What the task asks - Exact transcription with no images: write out all of the entries below.

Task material below:

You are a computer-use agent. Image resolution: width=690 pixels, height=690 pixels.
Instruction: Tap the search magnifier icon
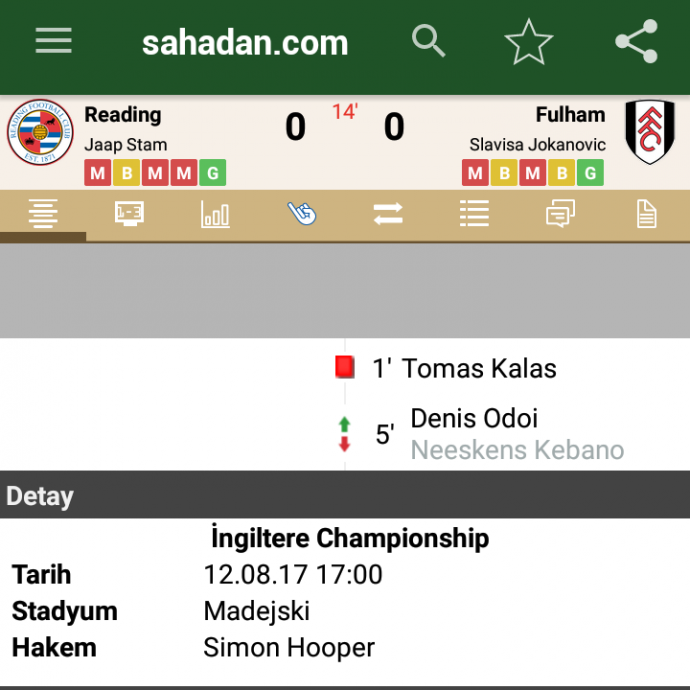point(429,41)
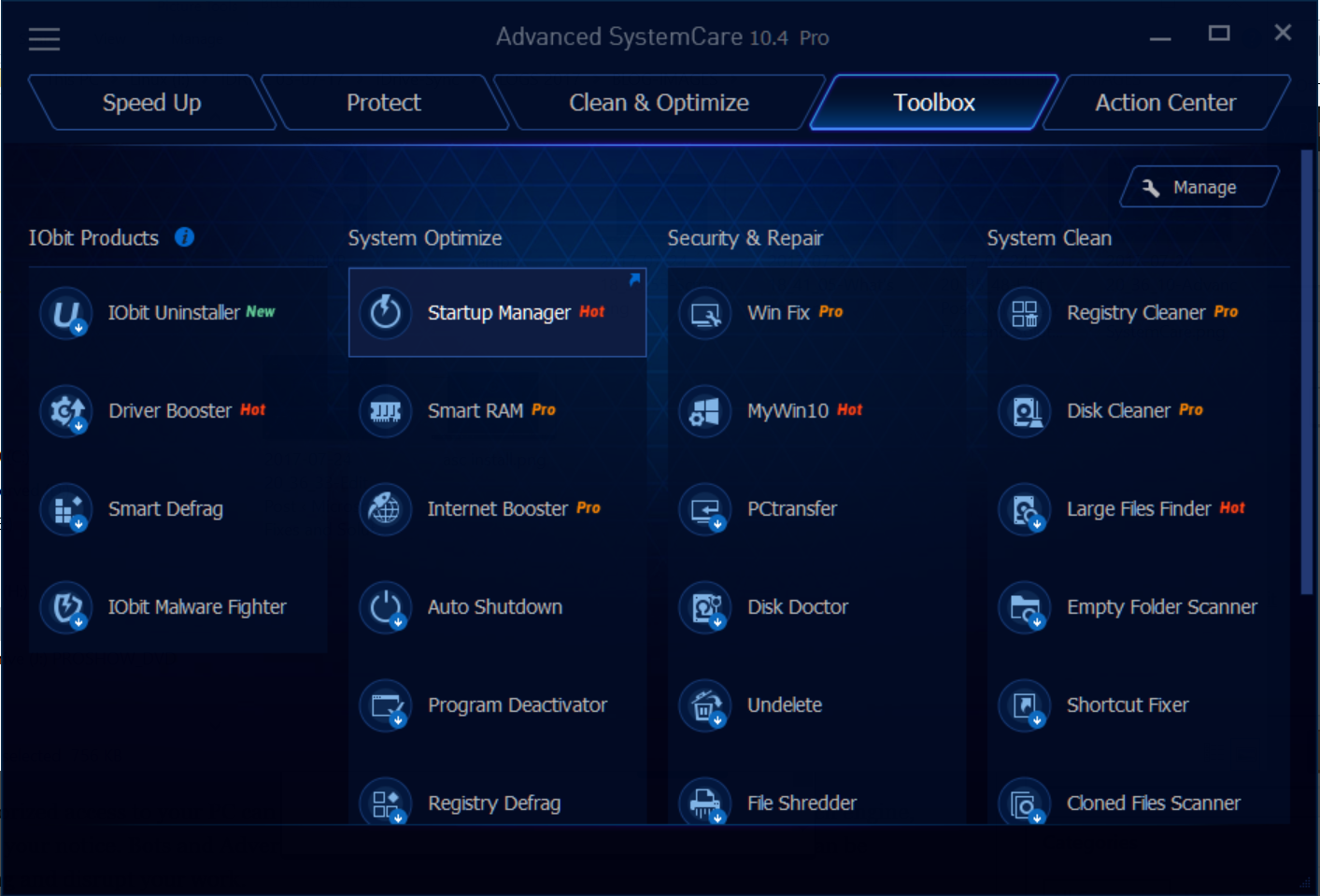Click the IObit Uninstaller icon

pos(65,313)
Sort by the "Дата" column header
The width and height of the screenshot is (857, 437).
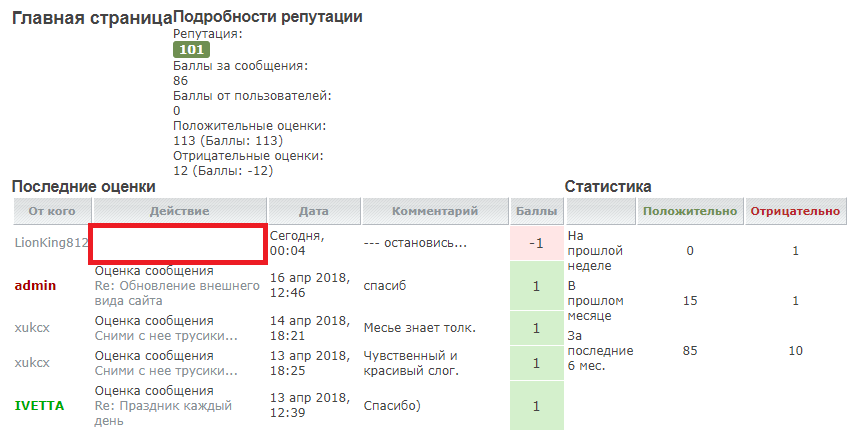(x=313, y=211)
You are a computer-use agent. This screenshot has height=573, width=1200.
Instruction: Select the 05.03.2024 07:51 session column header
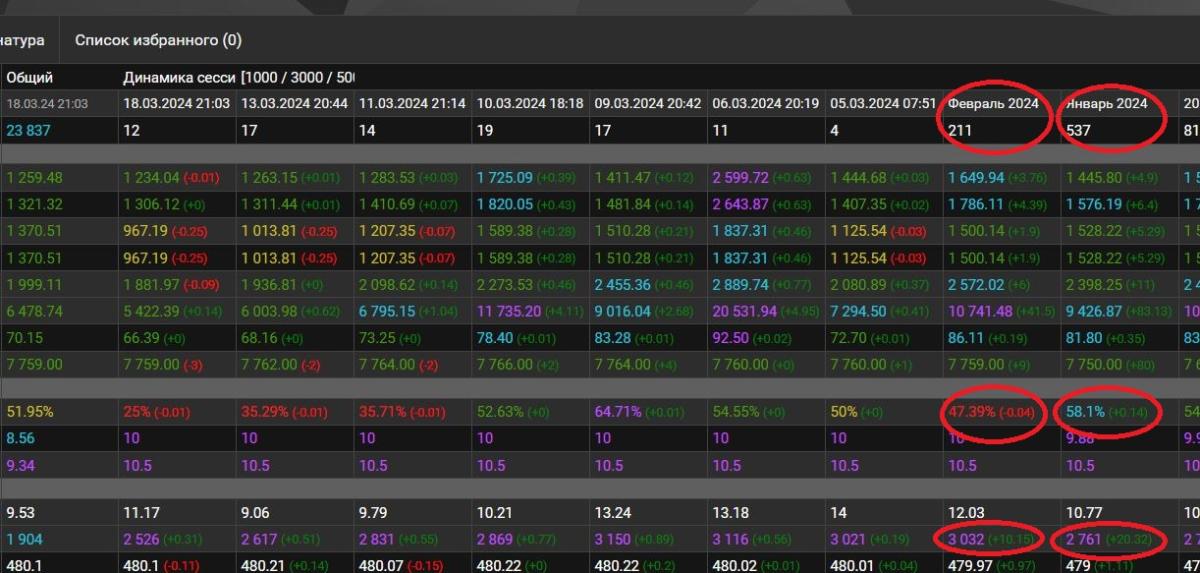(x=883, y=103)
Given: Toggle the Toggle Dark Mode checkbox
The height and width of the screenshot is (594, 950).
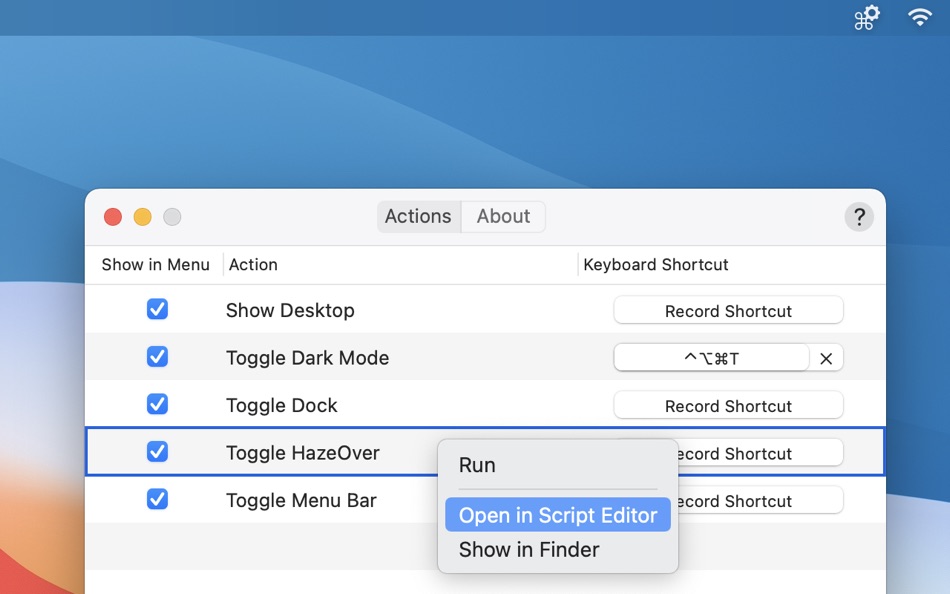Looking at the screenshot, I should (x=157, y=357).
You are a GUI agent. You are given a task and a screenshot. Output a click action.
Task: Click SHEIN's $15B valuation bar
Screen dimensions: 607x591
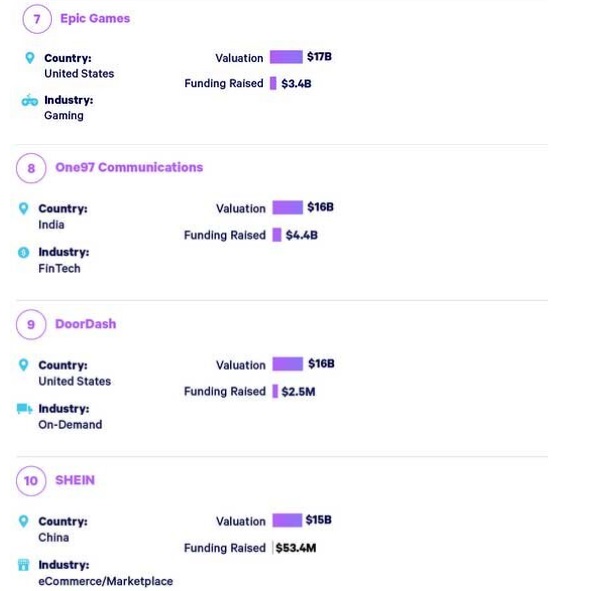coord(287,520)
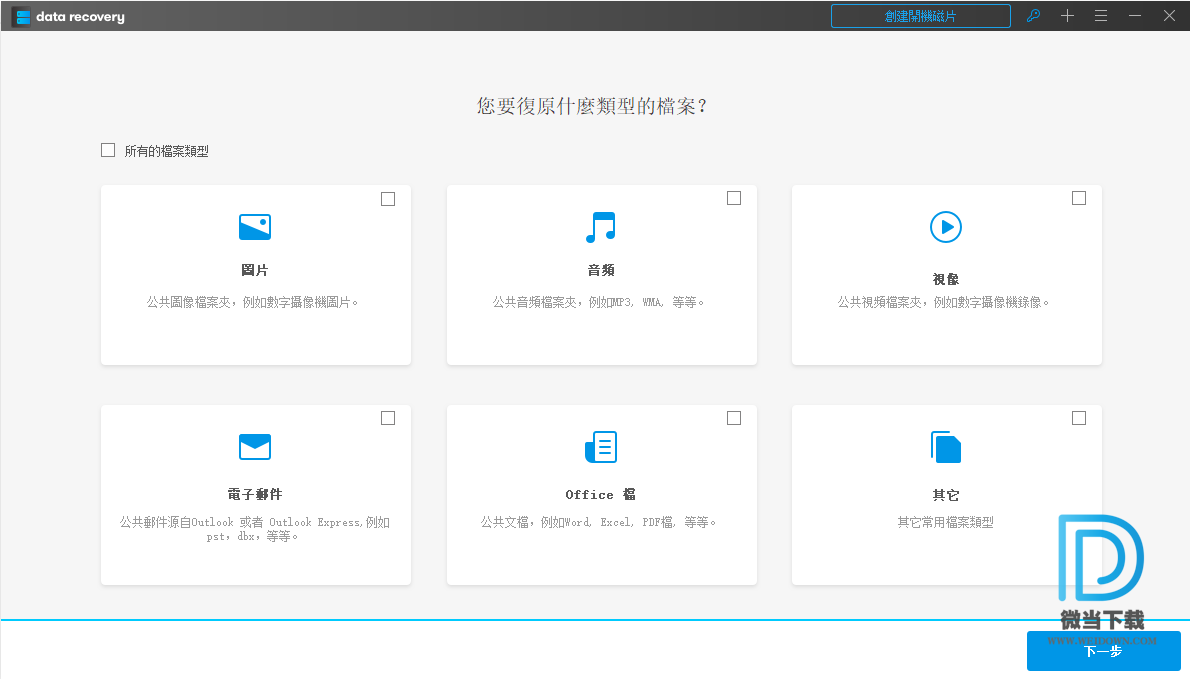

End of Task material.

Response to this task -
You are a computer-use agent. Image resolution: width=690 pixels, height=690 pixels.
Instruction: Tap the search magnifier icon
point(429,41)
Click the IObit Uninstaller icon

pos(65,313)
Sort by the "Дата" column header
The width and height of the screenshot is (857, 437).
(x=313, y=211)
You are a computer-use agent. This screenshot has height=573, width=1200.
Instruction: Select the 05.03.2024 07:51 session column header
(x=883, y=103)
Given: Toggle the Toggle Dark Mode checkbox
The height and width of the screenshot is (594, 950).
Looking at the screenshot, I should (x=157, y=357).
You are a GUI agent. You are given a task and a screenshot. Output a click action.
Task: Click SHEIN's $15B valuation bar
Screen dimensions: 607x591
coord(287,520)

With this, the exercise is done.